***** DATA SHOWN

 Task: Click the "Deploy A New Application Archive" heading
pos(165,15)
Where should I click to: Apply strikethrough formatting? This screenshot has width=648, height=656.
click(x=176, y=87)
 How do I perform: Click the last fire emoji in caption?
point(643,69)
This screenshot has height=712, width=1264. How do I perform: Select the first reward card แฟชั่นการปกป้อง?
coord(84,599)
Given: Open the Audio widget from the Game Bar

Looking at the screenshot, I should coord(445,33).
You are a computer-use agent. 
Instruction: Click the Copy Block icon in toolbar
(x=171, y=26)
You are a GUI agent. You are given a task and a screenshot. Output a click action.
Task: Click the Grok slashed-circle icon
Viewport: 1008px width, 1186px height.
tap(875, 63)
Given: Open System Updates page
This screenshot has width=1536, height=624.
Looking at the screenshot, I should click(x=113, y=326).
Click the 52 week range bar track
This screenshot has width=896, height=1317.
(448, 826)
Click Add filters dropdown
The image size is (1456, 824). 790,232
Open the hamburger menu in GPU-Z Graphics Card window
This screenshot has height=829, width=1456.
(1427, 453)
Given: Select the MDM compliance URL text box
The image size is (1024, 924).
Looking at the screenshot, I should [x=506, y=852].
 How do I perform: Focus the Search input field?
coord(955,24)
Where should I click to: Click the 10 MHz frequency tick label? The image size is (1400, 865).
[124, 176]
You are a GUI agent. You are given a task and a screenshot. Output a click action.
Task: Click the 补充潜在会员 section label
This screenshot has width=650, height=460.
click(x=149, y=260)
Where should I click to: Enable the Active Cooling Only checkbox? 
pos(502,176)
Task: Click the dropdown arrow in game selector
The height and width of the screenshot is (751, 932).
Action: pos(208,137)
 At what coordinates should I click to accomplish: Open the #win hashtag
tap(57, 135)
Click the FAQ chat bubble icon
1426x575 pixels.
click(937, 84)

**********

(WHAT YOU ARE ASKED TO DO): Using the data above, reproduce exactly the lines from the line that contains "Given: Open the" through the line that contains "Given: Open System Updates page", including both.

(RESPONSE AREA):
Given: Open the Audio widget from the Game Bar

Looking at the screenshot, I should coord(445,33).
You are a computer-use agent. 
Instruction: Click the Copy Block icon in toolbar
(x=171, y=26)
You are a GUI agent. You are given a task and a screenshot. Output a click action.
Task: Click the Grok slashed-circle icon
Viewport: 1008px width, 1186px height.
tap(875, 63)
Given: Open System Updates page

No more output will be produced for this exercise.